Genetic dysregulation of glutathione synthesis predicts alteration of plasma thiol redox status in schizophrenia.

Abstract Genetic studies have shown an association between schizophrenia and a GAG trinucleotide repeat (TNR) polymorphism in the catalytic subunit (GCLC) of the glutamate cysteine ligase (GCL), the key enzyme for glutathione (GSH) synthesis. The present study was aimed at analyzing the influence of a GSH dysregulation of genetic origin on plasma thiols (total cysteine, homocysteine, and cysteine-glycine) and other free amino acid levels as well as fibroblast cultures GSH levels. Plasma thiols levels were also compared between patients and controls.
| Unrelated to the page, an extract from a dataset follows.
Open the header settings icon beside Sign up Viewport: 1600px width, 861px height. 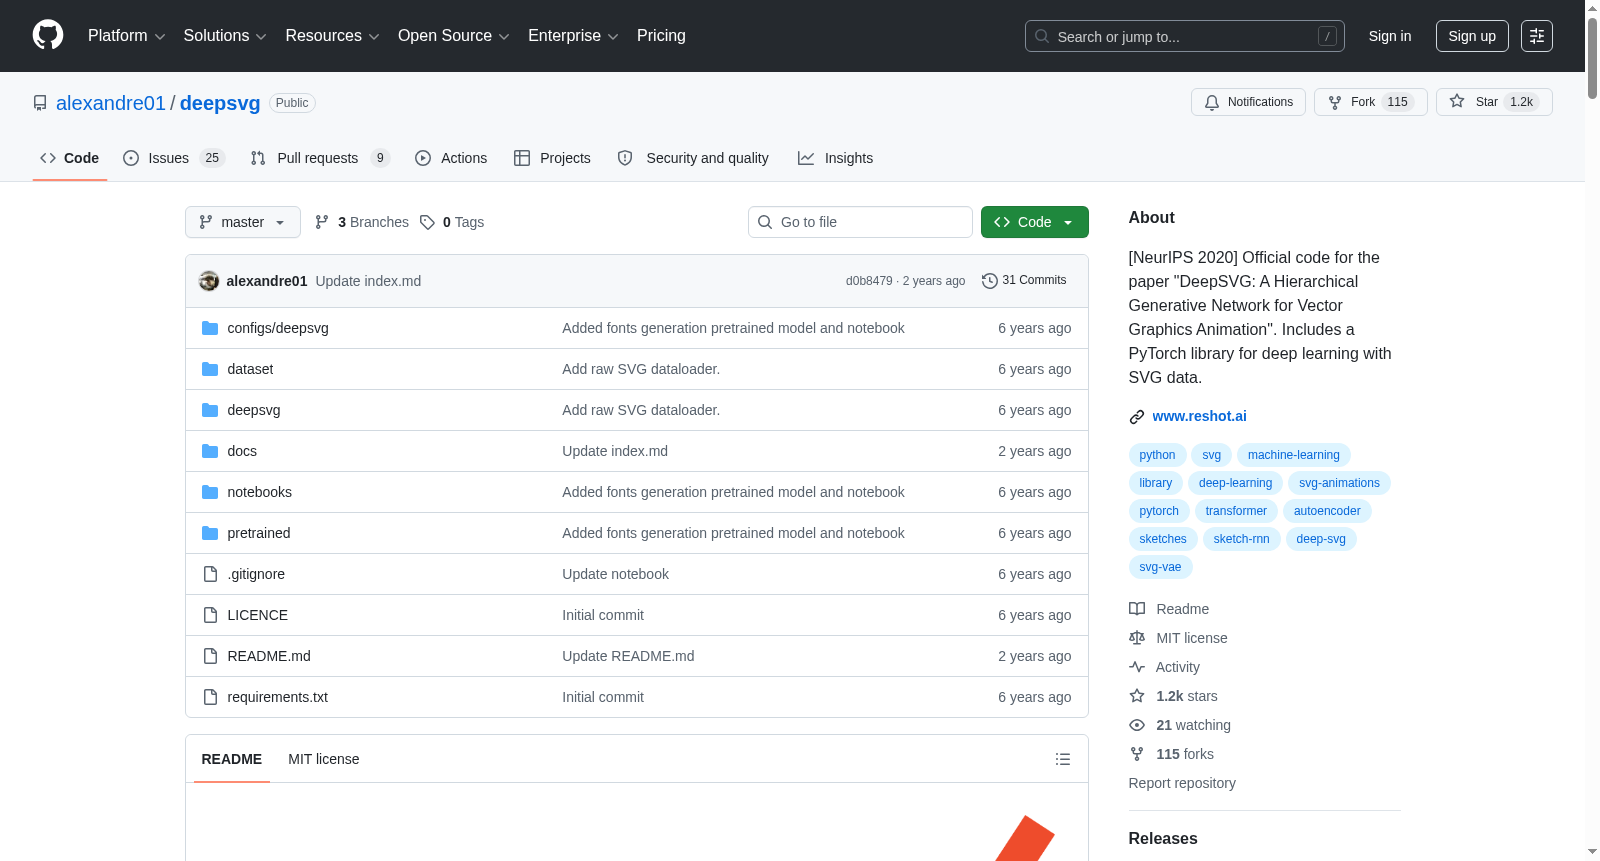click(1536, 36)
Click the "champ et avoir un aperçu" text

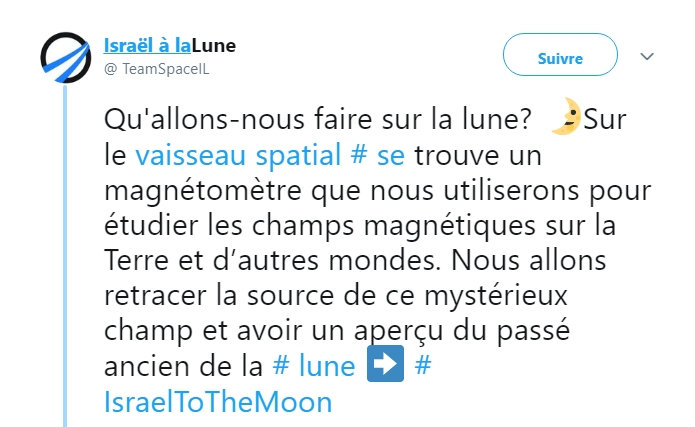(243, 330)
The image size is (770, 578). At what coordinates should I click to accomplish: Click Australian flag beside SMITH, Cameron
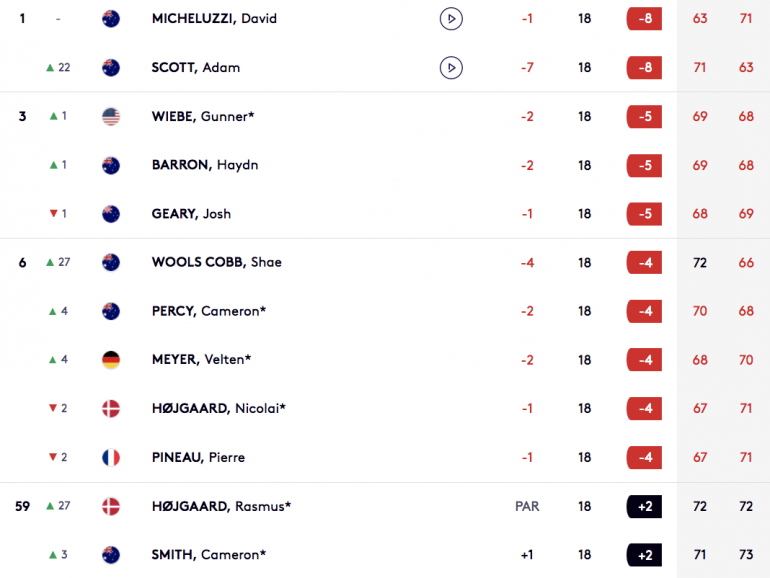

As compared with patients with a low-risk GCLC GAG TNR genotype, patients with a high-risk genotype, having an impaired GSH synthesis, displayed a decrease of fibroblast GSH and plasma total cysteine levels, and an increase of the oxidized form of cysteine (cystine) content. Increased levels of plasma free serine, glutamine, citrulline, and arginine were also observed in the high-risk genotype. Taken together, the high-risk genotypes were associated with a subgroup of schizophrenia characterized by altered plasma thiols and free amino acid levels that reflect a dysregulation of redox control and an increased susceptibility to oxidative stress. This altered pattern potentially contributes to the development of a biomarker profile useful for early diagnosis and monitoring the effectiveness of novel drugs targeting redox dysregulation in schizophrenia. Antioxid. Redox Signal. 15, 2003-2010.